That’s the title of the IAEA’s annex in its latest report about Iran’s nuclear program. The entire report can be read here, and the annex begins after page 11. After a very useful historical overview, the meat of the Annex is in Section C. Paragraph 56 seems to indicate a program with military implications through at least 2010. A few highlights:
25. Under the AMAD Plan, Iran’s efforts to procure goods and services allegedly involved a number of ostensibly private companies which were able to provide cover for the real purpose of the procurements….
26. In addition, throughout the entire timeline, instances of procurement and attempted procurement by individuals associated with the AMAD Plan of equipment, materials and services which, although having other civilian applications, would be useful in the development of a nuclear explosive device, have either been uncovered by the Agency itself or been made known to it. Among such equipment, materials and services are: high speed electronic switches and spark gaps (useful for triggering and firing detonators); high speed cameras (useful in experimental diagnostics); neutron sources (useful for calibrating neutron measuring equipment); radiation detection and measuring equipment (useful in a nuclear material production environment); and training courses on topics relevant to nuclear explosives development (such as neutron cross section calculations and shock wave interactions/hydrodynamics).
28. …Information contained in the alleged studies documentation suggests that Iran was working on a project to secure a source of uranium suitable for use in an undisclosed enrichment programme, the product of which would be converted into metal for use in the new warhead which was the subject of the missile re-entry vehicle studies….
32. …Iran also received the uranium metal document which describes, inter alia, processes for the conversion of uranium compounds into uranium metal and the production of hemispherical enriched uranium metallic components.
33. The uranium metal document is known to have been available to the clandestine nuclear supply network that provided Iran with assistance in developing its centrifuge enrichment capability, and is also known to be part of a larger package of information which includes elements of a nuclear explosive design. A similar package of information, which surfaced in 2003, was provided by the same network to Libya….
35. In an interview in 2007 with a member of the clandestine nuclear supply network, the Agency was told that Iran had been provided with nuclear explosive design information. From information provided to the Agency during that interview, the Agency is concerned that Iran may have obtained more advanced design information than the information identified in 2004 as having been provided to Libya by the nuclear supply network.
39. In 2008, Iran told the Agency that it had developed EBWs [exploding bridgewire detonators] for civil and conventional military applications and had achieved a simultaneity of about one microsecond when firing two to three detonators together… Both papers indicate that suitable high voltage firing equipment had been acquired or developed by Iran….

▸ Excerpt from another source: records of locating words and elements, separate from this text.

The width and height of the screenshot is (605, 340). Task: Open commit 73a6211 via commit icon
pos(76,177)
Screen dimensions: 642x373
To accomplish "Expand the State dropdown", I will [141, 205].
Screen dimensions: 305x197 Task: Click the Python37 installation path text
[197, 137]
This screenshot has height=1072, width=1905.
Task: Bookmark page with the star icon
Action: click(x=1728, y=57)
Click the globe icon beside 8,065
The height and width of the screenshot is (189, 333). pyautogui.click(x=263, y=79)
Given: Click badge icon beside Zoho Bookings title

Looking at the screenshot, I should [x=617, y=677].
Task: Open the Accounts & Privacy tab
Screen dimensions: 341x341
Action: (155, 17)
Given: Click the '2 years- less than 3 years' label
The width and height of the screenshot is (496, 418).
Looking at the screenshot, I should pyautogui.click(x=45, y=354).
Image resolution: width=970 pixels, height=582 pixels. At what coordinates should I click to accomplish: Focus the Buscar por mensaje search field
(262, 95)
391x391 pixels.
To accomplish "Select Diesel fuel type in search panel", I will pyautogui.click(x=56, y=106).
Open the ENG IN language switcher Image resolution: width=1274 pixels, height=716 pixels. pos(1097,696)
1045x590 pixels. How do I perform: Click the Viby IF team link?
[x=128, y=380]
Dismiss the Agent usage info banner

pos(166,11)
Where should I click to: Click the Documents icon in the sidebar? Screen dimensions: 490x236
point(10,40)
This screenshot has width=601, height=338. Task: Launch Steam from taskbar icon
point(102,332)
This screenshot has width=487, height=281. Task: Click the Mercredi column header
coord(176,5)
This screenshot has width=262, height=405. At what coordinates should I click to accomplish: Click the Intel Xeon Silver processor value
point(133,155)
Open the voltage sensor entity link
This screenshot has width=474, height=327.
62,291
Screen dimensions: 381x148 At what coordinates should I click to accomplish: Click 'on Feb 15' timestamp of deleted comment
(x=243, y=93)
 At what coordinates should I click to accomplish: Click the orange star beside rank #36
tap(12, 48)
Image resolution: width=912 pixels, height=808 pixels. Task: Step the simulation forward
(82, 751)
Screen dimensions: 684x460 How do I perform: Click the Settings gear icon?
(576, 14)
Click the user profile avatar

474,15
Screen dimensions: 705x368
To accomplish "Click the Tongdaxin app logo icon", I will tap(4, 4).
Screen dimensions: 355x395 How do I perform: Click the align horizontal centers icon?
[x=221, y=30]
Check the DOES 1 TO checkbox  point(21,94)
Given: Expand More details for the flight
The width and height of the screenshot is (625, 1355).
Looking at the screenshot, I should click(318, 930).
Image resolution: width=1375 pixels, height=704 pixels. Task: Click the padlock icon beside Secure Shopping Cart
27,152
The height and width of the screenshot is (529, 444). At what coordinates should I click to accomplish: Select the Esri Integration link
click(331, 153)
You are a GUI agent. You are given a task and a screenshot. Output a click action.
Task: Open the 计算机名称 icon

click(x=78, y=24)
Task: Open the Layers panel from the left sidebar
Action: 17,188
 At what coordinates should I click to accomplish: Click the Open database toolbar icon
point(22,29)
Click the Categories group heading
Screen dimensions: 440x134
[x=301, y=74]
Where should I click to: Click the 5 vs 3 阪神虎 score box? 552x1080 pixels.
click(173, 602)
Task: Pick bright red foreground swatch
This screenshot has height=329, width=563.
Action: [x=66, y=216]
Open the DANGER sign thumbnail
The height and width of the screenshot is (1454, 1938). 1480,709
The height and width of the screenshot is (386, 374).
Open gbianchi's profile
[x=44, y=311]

43. Information provided to the Agency by the same Member State referred to in the previous paragraph describes the multipoint initiation concept referred to above as being used by Iran in at least one large scale experiment in 2003 to initiate a high explosive charge in the form of a hemispherical shell….
48. Information which the Agency has been provided by Member States, some of which the Agency has been able to examine directly, indicates that Iran has manufactured simulated nuclear explosive components using high density materials such as tungsten….
49. Other information which the Agency has been provided by Member States indicates that Iran constructed a large explosives containment vessel in which to conduct hydrodynamic experiments. The explosives vessel, or chamber, is said to have been put in place at Parchin in 2000….
55. The Agency has information from a Member State that Iran has undertaken work to manufacture small capsules suitable for use as containers of a component containing nuclear material. The Agency was also informed by a different Member State that Iran may also have experimented with such components in order to assess their performance in generating neutrons. Such components, if placed in the centre of a nuclear core of an implosion type nuclear device and compressed, could produce a burst of neutrons suitable for initiating a fission chain reaction….
56. The Agency also has information from a Member State that work in this technical area may have continued in Iran after 2004, and that Iran embarked on a four year programme, from around 2006 onwards, on the further validation of the design of this neutron source, including through the use of a nonnuclear material to avoid contamination.
The Appendix continues to detail Iran’s ballistic missile program and delivery systems.